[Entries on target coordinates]
··········

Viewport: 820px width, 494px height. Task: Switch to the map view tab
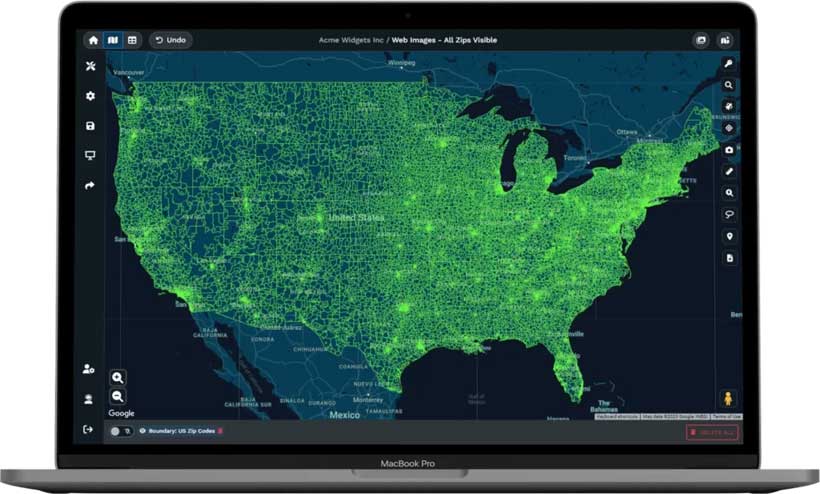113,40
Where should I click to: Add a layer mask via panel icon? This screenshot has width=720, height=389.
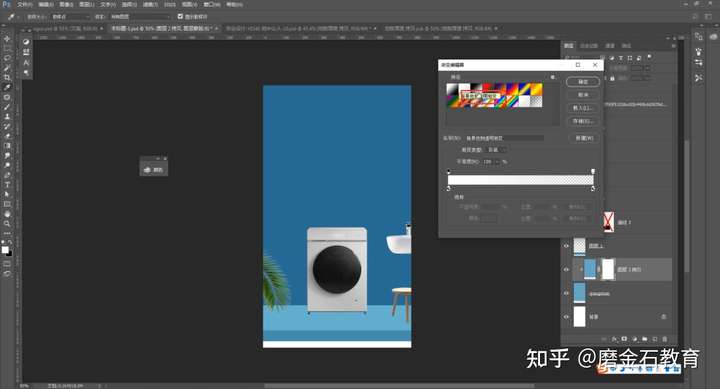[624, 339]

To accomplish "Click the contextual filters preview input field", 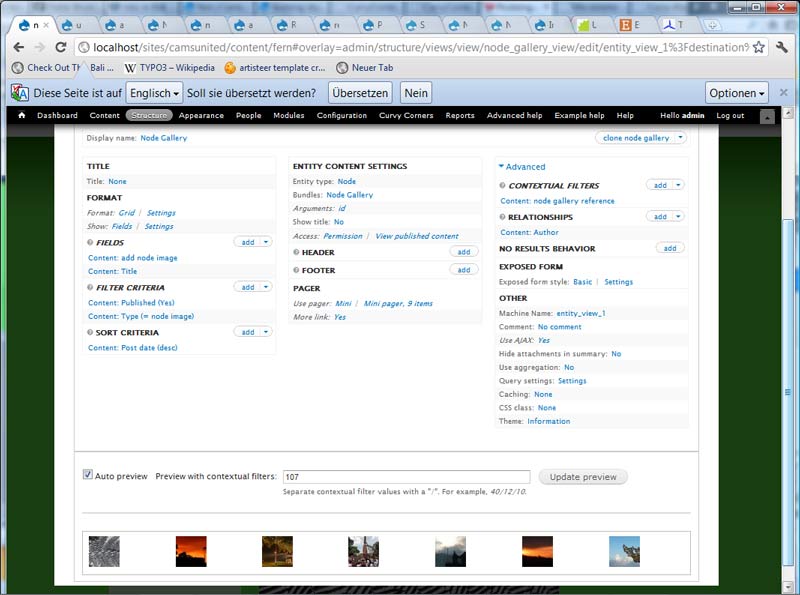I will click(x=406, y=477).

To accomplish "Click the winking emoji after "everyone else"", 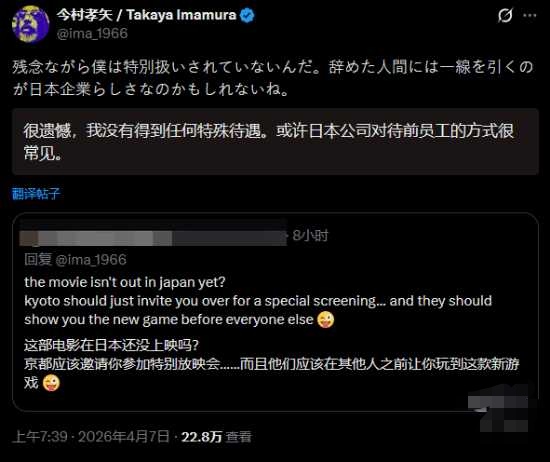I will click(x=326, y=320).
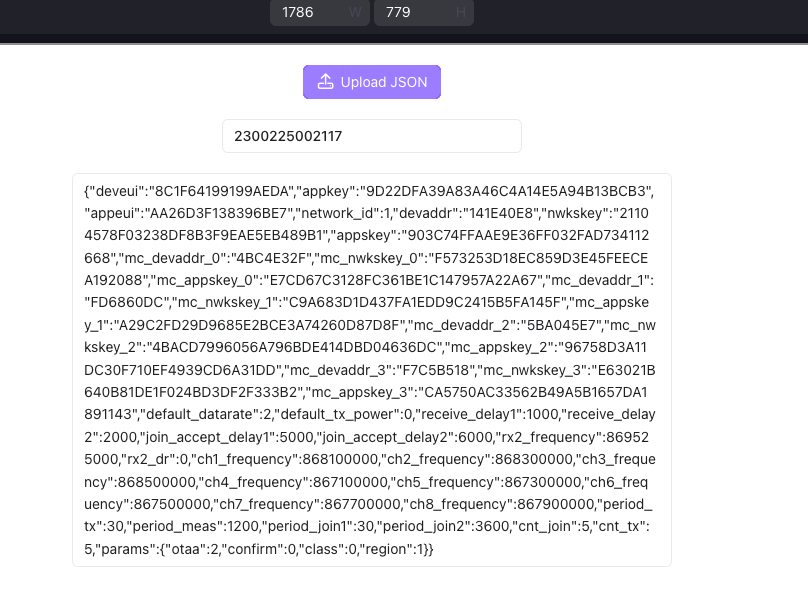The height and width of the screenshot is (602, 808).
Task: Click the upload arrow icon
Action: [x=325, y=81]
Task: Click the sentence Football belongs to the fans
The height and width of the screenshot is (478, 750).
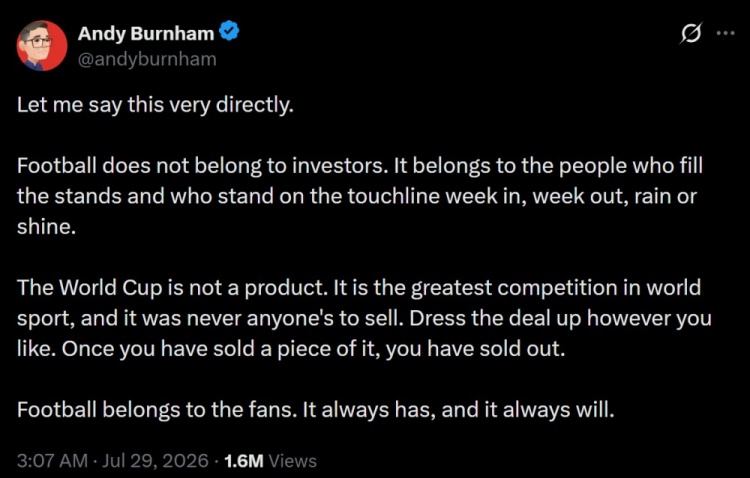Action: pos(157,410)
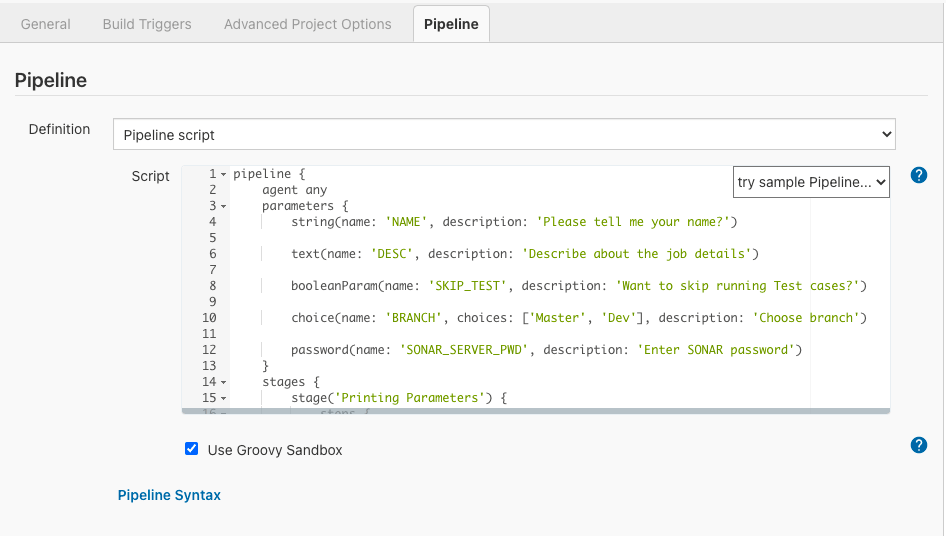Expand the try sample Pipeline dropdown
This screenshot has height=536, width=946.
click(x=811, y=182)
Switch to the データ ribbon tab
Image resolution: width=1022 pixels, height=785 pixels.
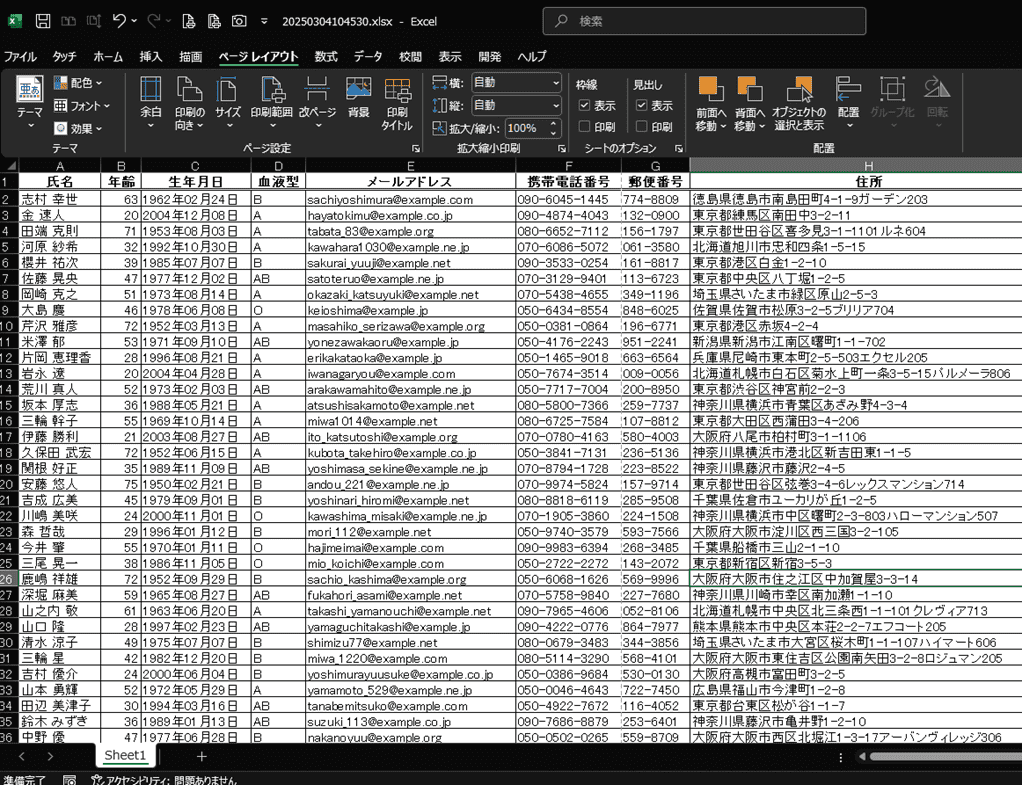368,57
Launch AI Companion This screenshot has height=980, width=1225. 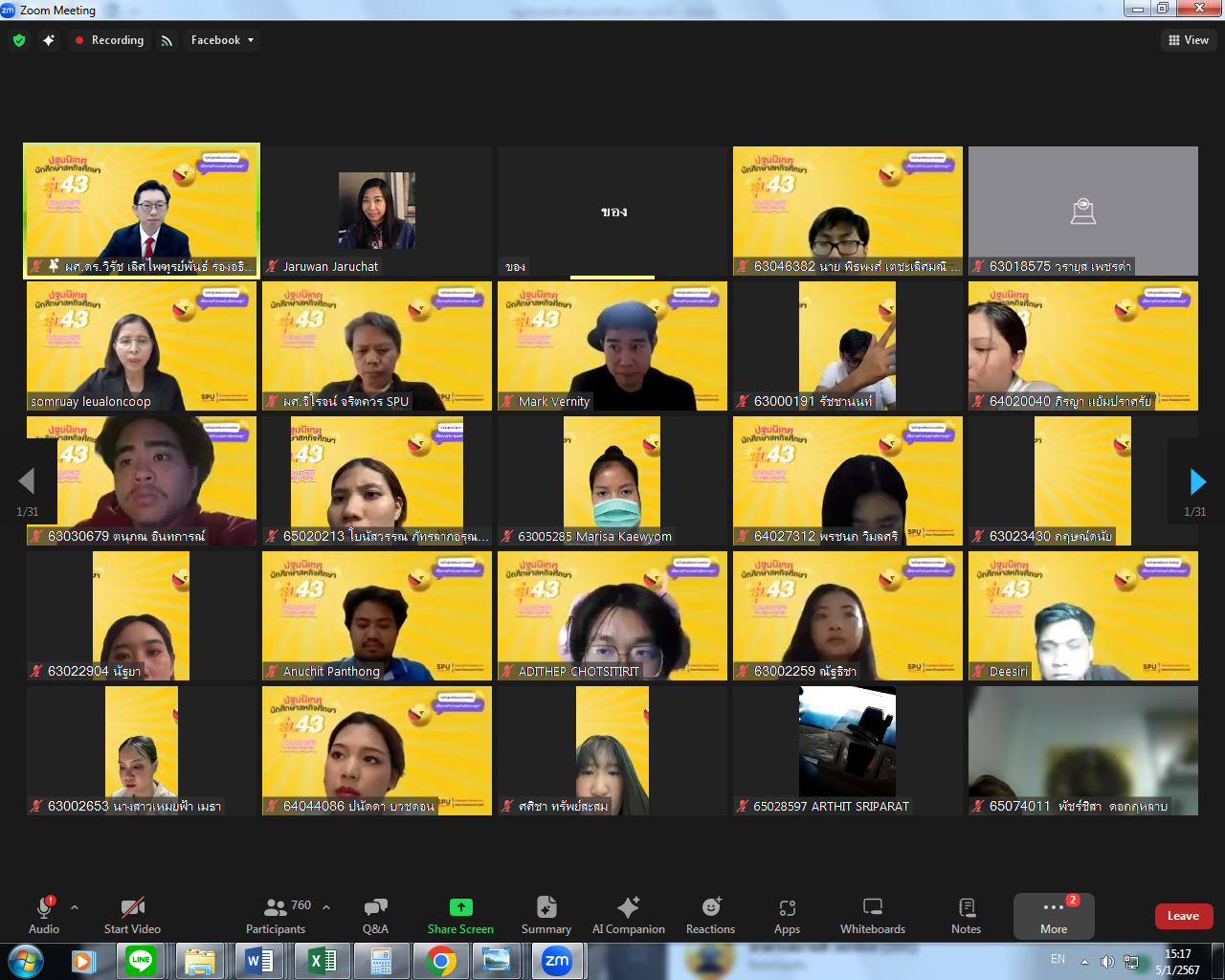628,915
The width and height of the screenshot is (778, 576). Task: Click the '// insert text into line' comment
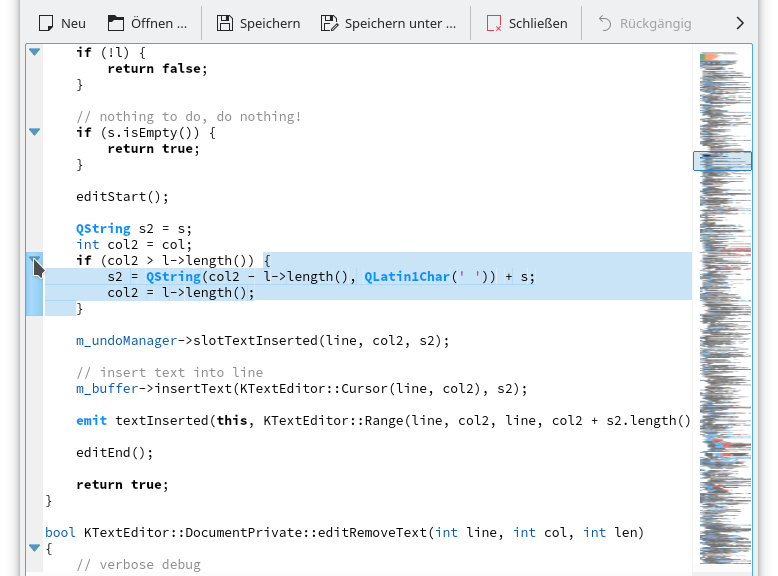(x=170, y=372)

··········

AIM: State how many lines of the records contain the string "icon", counting only matches in the same case, and reply with the number alone.

RESULT OF THE TASK: 2